*DOCUMENT EXCERPT*:
»»

Sniffing for RSS 1.0 feeds served as text/html
I recently found myself testing how browsers sniff for RSS 1.0 feeds that are served with an incorrect MIME type. (Yes, my life is full of delicious irony.) I thought I'd share my findings so far.
Firefox's feed sniffing algorithm is located in
nsFeedSniffer.cpp. As you can see, starting at line 353, it takes the first 512 bytes of the page, looks for a root tag called
rss (for RSS 2.0),
atom (for Atom 0.3 and 1.0), or
rdf:RDF (for RSS 1.0). The RSS 1.0 marker is really a generic RDF marker, so it then does some additional checks for the two required namespaces of an RSS 1.0 feed,
http://purl.org/rss/1.0/. This check is quite simple; it literally just checks for the presence of both strings, not caring whether they are the value of an
xmlns attribute (or indeed any attribute at all).
Firefox has an additional feature which tripped up my testing until I understood it. IE and Safari both have a mode where they essentially say "I detected this page as a feed and tried to parse it, but I failed, so now I'm giving up, and here's an error message describing why I gave up." Firefox does not have a mode like this. As far as I can tell, if it decides that a resource is a feed but then fails to parse the resource as a feed, it reparses the resource with feed handling disabled. So an non-well-formed feed served as
application/rss+xml will actually trigger a "Do you want to download this file" dialog, because Firefox tried to parse it as a feed, failed, then reparsed it as some-random-media-type-that-I-don't-handle. A non-well-formed feed served as
text/html will actually render as HTML, but only after Firefox silently tries (and fails) to parse it as a feed.

««

*SUPPLIED INFORMATION*:

»»

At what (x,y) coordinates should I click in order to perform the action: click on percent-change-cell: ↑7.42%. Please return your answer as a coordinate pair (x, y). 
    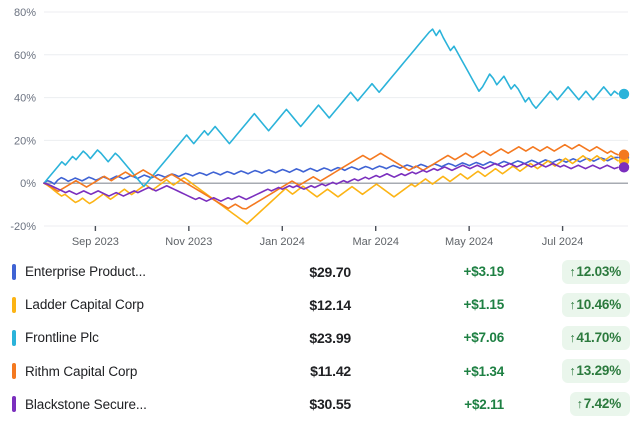
    Looking at the image, I should click on (578, 404).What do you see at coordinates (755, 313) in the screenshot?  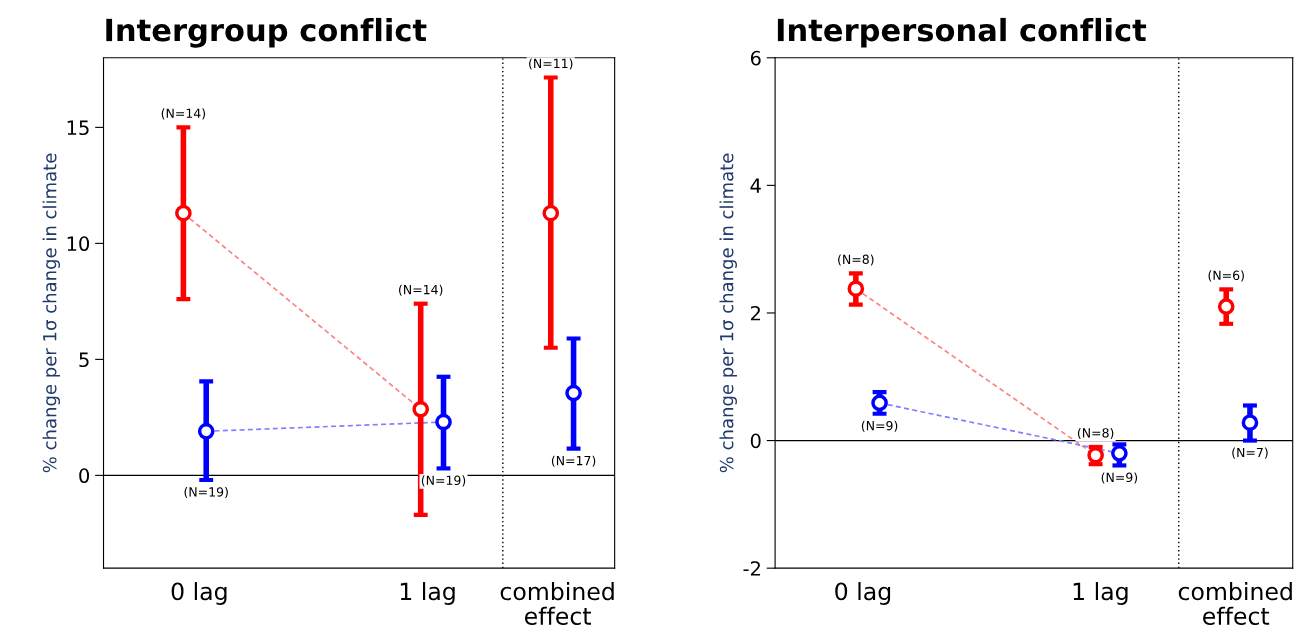 I see `y-tick-label: 2` at bounding box center [755, 313].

««

*WORK INSTRUCTION 1*:
Put this sentence from the RSS 1.0 feed sniffing write-up into Spanish: "Firefox has an additional feature which tripped up my testing until I understood it."
*WORK INSTRUCTION 2*:
Write the next part of the write-up on sniffing RSS 1.0 feeds served as text/html, starting after its last sentence.

*OUTPUT 1*:
Firefox tiene una función adicional que entorpeció mis pruebas hasta que la comprendí.

*OUTPUT 2*:
There's nothing wrong with this approach; in fact, it seems much more end-user-friendly than throwing up an incomprehensible error message. I just mention it because it tripped me up while testing.
Internet Explorer's feed sniffing algorithm is documented by the Windows RSS team. About RSS 1.0, it states:
IE7 detects a RSS 1.0 feed using the content types
text/xml. ... The document is checked for the strings
http://purl.org/rss/1.0/. IE7 detects that it is a feed if all three strings are found within the first 512 bytes of the document. ... IE7 also supports other generic
Content-Types by checking the document for specific Atom and RSS strings.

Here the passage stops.